È solo questione di aritmetica a dividere l’Ajax dal suo trentacinquesimo titolo in Eredivisie: infatti, se nella prossima giornata contro l’Emmen dovesse semplicemente pareggiare, avrebbe la certezza di essere Campione d’Olanda con tre turni d’anticipo. Nella situazione attuale i lanceri sono a +12 sul PSV secondo, dopo aver allungato ulteriormente le distanze per via della con la sconfitta di oggi degli avversari, mentre l’AZ , battuto proprio dall’Ajax, è fuori dalla lotta per il titolo e rischia anche il posto in Champions League.

Ma non è tutto: anche se l’Ajax dovesse perdere tutte le quattro giornate rimanenti, e il PSV dovesse vincere sempre, con ogni probabilità il titolo sarebbe ancora dell’Ajax. In Eredivisie non contano gli scontri diretti a parità di punti, ma la differenza reti che al momento vede uno scarto di 33 gol sostanzialmente impossibile da recuperare in così poche giornate.

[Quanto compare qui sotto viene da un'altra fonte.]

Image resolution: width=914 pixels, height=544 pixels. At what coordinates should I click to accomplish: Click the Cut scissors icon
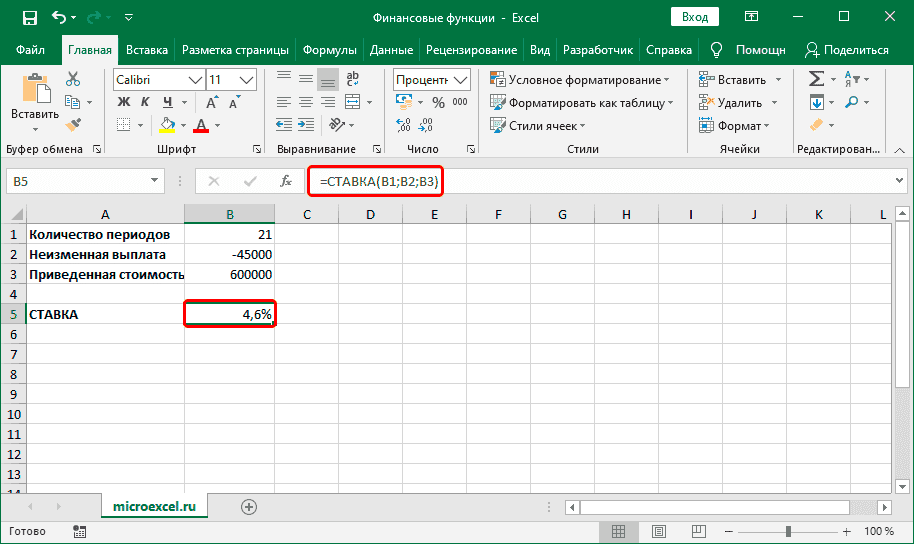click(73, 79)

Grande fiducia per un Ajax che è tornato a vincere dopo il pareggio ottenuto contro l’Utrecht nel match di recupero, e prolunga così la striscia di partite da imbattuti dei lanceri a quota 19 partite, record esaltato anche dagli impressionanti numeri tra cui il miglior attacco (89 gol fatti) e la miglior difesa (21 gol subiti). E non poteva essere altrimenti in un match come quello contro l’AZ, battuto per la 63esima volta all’incontro numero 100 tra le squadre, una sorta di sentenza.

L’ AZ ci prova, ma si infrange contro un Ajax solido e letale

Non ci sono state particolari difficoltà per gli uomini di Ten Hag, che sono entrati in campo con il giusto atteggiamento e con l’AZ che ha provato a spingere e a imporre il suo gioco, ma senza avere la possibilità di segnare nella prima metà di gioco. Il match è stato poi deciso da un’eccezionale doppietta di Klaassen, che prima ha segnato costruendo un’ottima azione con Tadic ed Haller, e poi ha sfruttato un’imbeccata da calcio d’angolo per chiudere i conti proprio nelle fasi finali della gara.

L’AZ che purtroppo non si è dimostrato ai livelli di quando c’era Arne Slot, periodo in cui era capolista ed era vicina alla qualificazione della Champions League, con un terremoto che ha visto l’allenatore dover lasciare il club dopo aver trattato con il Feyenoord.